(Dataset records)
--- START ---
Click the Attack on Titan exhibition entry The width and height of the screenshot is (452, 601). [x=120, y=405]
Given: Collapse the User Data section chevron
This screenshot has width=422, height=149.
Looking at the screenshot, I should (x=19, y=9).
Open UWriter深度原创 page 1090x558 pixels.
--- END ---
--- START ---
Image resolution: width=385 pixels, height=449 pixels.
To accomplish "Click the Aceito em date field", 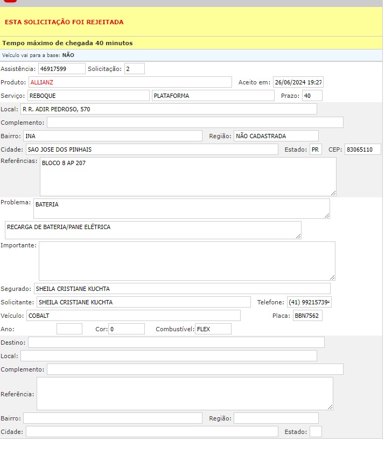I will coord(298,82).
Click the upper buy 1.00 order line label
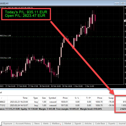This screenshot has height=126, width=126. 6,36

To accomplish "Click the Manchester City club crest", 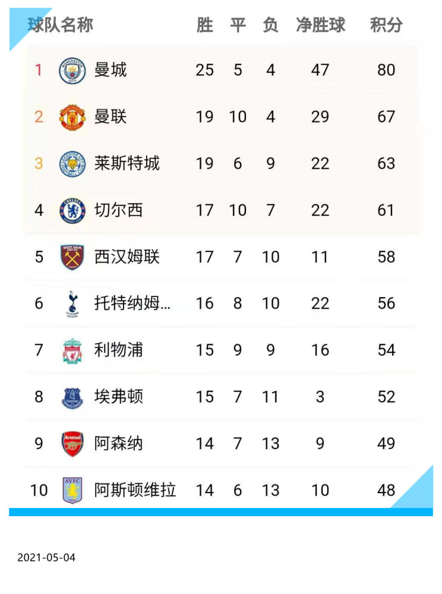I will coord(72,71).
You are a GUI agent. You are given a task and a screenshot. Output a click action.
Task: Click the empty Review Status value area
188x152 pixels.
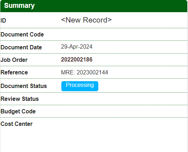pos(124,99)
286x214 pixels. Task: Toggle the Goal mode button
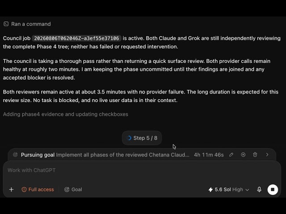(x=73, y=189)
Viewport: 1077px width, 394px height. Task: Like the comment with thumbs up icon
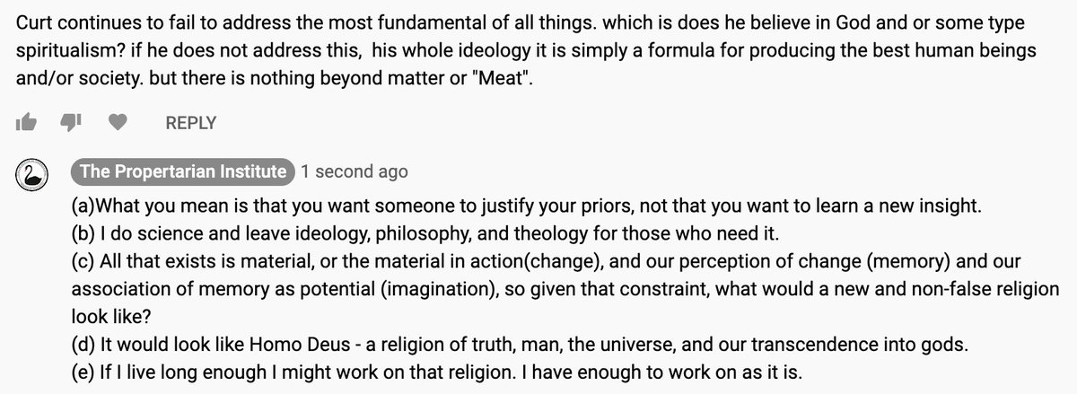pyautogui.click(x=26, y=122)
--- END ---
• [PROBLEM DESCRIPTION]:
Beginning with the line that has "Click the Attack" and ending with the line that has "Open UWriter深度原创 page 1090x558 pixels.", set down the lines above exactly and include no others.

• [ANSWER SECTION]:
Click the Attack on Titan exhibition entry The width and height of the screenshot is (452, 601). [x=120, y=405]
Given: Collapse the User Data section chevron
This screenshot has width=422, height=149.
Looking at the screenshot, I should (x=19, y=9).
Open UWriter深度原创 page 1090x558 pixels.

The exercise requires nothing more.